| Records for the exercise |
— BEGIN —

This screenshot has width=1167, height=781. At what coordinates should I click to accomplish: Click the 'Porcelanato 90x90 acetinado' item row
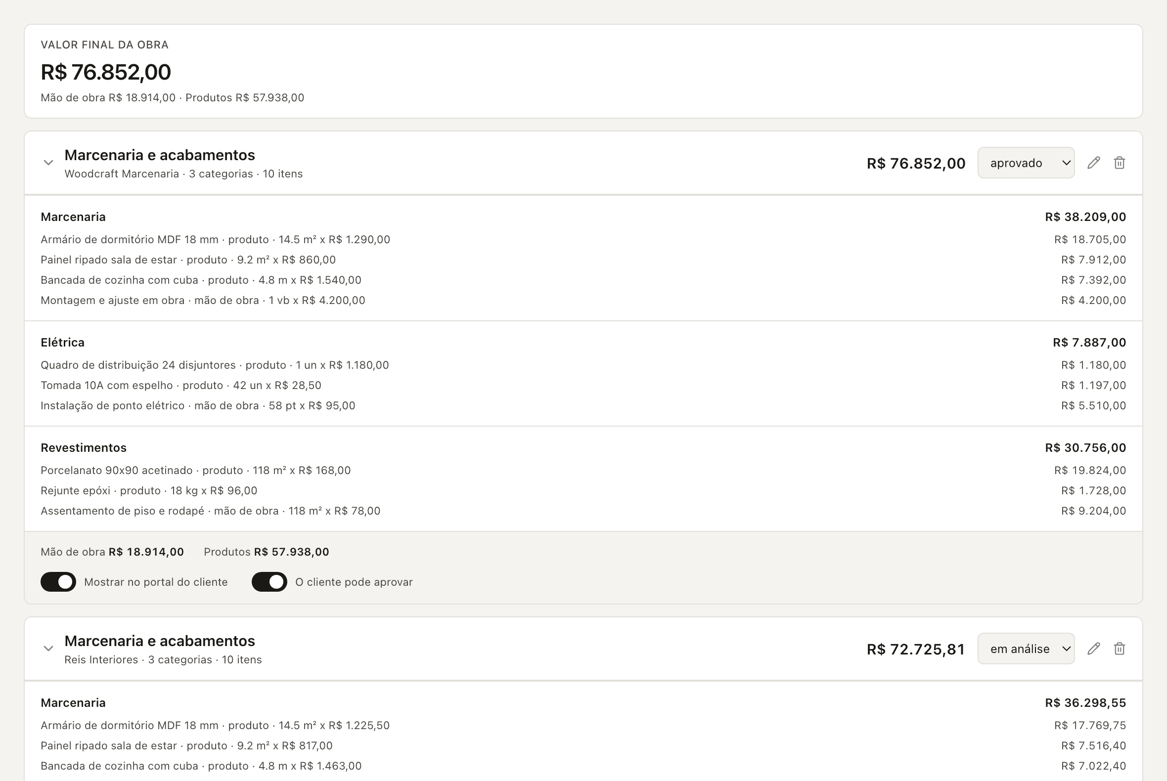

— END —
— BEGIN —

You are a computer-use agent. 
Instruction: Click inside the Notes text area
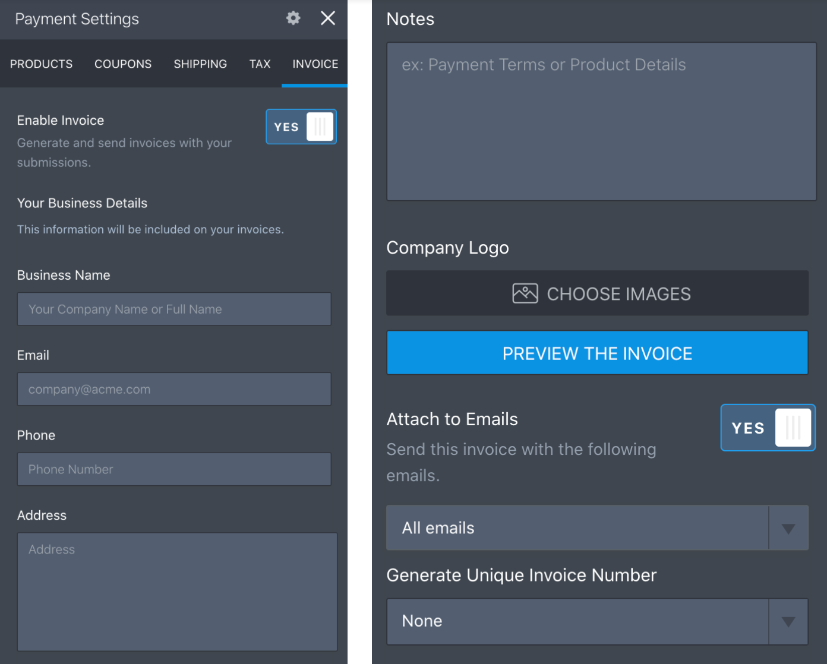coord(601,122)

— END —
— BEGIN —

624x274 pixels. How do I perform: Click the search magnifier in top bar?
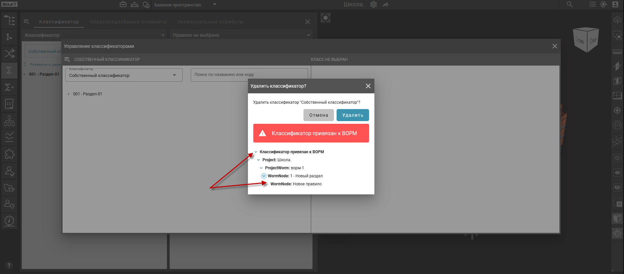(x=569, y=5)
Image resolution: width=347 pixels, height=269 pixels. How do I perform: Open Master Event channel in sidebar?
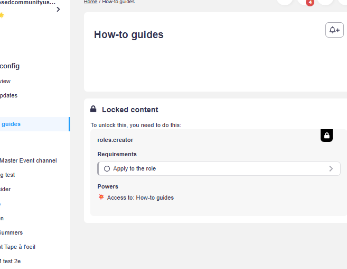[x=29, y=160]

— END —

| Instruction |
Copy the records word for word from the line containing "Image resolution: width=347" to the line containing "[x=29, y=160]", including both of those lines. Leave the pictures out of your answer.

| Worked solution |
Image resolution: width=347 pixels, height=269 pixels. How do I perform: Open Master Event channel in sidebar?
[x=29, y=160]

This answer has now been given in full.